Your task -> The expected output is each entry, given again exactly.

----------------------------------------

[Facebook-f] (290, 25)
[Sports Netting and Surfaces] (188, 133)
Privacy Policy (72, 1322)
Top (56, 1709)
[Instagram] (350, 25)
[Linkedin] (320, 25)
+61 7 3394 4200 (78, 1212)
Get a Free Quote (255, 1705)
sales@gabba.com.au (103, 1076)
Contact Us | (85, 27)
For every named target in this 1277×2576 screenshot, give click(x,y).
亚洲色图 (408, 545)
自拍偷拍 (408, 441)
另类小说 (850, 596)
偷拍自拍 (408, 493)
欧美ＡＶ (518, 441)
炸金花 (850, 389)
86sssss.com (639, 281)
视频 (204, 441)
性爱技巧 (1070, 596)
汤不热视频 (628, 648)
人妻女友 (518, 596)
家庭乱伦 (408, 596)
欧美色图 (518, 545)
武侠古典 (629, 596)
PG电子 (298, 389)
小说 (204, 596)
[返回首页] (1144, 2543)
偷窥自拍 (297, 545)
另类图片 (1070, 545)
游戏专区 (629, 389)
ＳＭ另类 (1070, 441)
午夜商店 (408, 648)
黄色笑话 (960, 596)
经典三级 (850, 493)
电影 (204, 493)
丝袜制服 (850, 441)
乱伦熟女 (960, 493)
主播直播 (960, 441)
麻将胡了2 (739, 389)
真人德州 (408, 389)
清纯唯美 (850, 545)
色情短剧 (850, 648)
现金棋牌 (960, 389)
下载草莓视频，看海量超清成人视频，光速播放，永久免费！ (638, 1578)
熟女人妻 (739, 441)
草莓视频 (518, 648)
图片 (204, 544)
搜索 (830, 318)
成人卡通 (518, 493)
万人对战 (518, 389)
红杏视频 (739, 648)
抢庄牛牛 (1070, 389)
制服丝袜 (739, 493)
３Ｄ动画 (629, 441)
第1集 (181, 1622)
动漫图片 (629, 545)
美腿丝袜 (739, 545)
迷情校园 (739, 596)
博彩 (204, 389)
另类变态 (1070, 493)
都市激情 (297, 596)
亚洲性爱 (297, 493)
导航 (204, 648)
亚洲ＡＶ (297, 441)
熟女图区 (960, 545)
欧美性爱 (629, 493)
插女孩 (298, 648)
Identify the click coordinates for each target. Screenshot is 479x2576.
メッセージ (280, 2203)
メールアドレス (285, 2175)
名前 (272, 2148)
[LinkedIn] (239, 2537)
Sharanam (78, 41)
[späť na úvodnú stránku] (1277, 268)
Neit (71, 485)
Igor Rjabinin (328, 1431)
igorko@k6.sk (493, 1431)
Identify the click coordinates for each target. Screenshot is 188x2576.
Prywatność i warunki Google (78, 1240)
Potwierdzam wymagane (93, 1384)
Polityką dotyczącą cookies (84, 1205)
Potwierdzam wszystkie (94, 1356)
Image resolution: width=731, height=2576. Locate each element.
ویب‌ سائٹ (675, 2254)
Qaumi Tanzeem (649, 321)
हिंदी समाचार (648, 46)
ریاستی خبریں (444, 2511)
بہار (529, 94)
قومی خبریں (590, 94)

----------------------------------------

Answer below ->
[Facebook-f] (290, 25)
[Sports Netting and Surfaces] (188, 133)
Privacy Policy (72, 1322)
Top (56, 1709)
[Instagram] (350, 25)
[Linkedin] (320, 25)
+61 7 3394 4200 (78, 1212)
Get a Free Quote (255, 1705)
sales@gabba.com.au (103, 1076)
Contact Us | (85, 27)
For every named target in this 1277×2576 screenshot, give click(x,y).
亚洲色图 (408, 545)
自拍偷拍 (408, 441)
另类小说 (850, 596)
偷拍自拍 (408, 493)
欧美ＡＶ (518, 441)
炸金花 (850, 389)
86sssss.com (639, 281)
视频 (204, 441)
性爱技巧 (1070, 596)
汤不热视频 (628, 648)
人妻女友 (518, 596)
家庭乱伦 (408, 596)
欧美色图 (518, 545)
武侠古典 (629, 596)
PG电子 (298, 389)
小说 (204, 596)
[返回首页] (1144, 2543)
偷窥自拍 (297, 545)
另类图片 (1070, 545)
游戏专区 (629, 389)
ＳＭ另类 (1070, 441)
午夜商店 (408, 648)
黄色笑话 (960, 596)
经典三级 (850, 493)
电影 (204, 493)
丝袜制服 (850, 441)
乱伦熟女 (960, 493)
主播直播 (960, 441)
麻将胡了2 (739, 389)
真人德州 (408, 389)
清纯唯美 (850, 545)
色情短剧 (850, 648)
现金棋牌 (960, 389)
下载草莓视频，看海量超清成人视频，光速播放，永久免费！ (638, 1578)
熟女人妻 (739, 441)
草莓视频 (518, 648)
图片 (204, 544)
搜索 (830, 318)
成人卡通 (518, 493)
万人对战 (518, 389)
红杏视频 (739, 648)
抢庄牛牛 (1070, 389)
制服丝袜 (739, 493)
３Ｄ动画 (629, 441)
第1集 (181, 1622)
动漫图片 (629, 545)
美腿丝袜 (739, 545)
迷情校园 (739, 596)
博彩 (204, 389)
另类变态 (1070, 493)
都市激情 (297, 596)
亚洲性爱 (297, 493)
导航 (204, 648)
亚洲ＡＶ (297, 441)
熟女图区 (960, 545)
欧美性爱 (629, 493)
插女孩 (298, 648)
Identify the click coordinates for each target. Screenshot is 479x2576.
メッセージ (280, 2203)
メールアドレス (285, 2175)
名前 (272, 2148)
[LinkedIn] (239, 2537)
Sharanam (78, 41)
[späť na úvodnú stránku] (1277, 268)
Neit (71, 485)
Igor Rjabinin (328, 1431)
igorko@k6.sk (493, 1431)
Identify the click coordinates for each target. Screenshot is 188x2576.
Prywatność i warunki Google (78, 1240)
Potwierdzam wymagane (93, 1384)
Polityką dotyczącą cookies (84, 1205)
Potwierdzam wszystkie (94, 1356)
Image resolution: width=731, height=2576. Locate each element.
ویب‌ سائٹ (675, 2254)
Qaumi Tanzeem (649, 321)
हिंदी समाचार (648, 46)
ریاستی خبریں (444, 2511)
بہار (529, 94)
قومی خبریں (590, 94)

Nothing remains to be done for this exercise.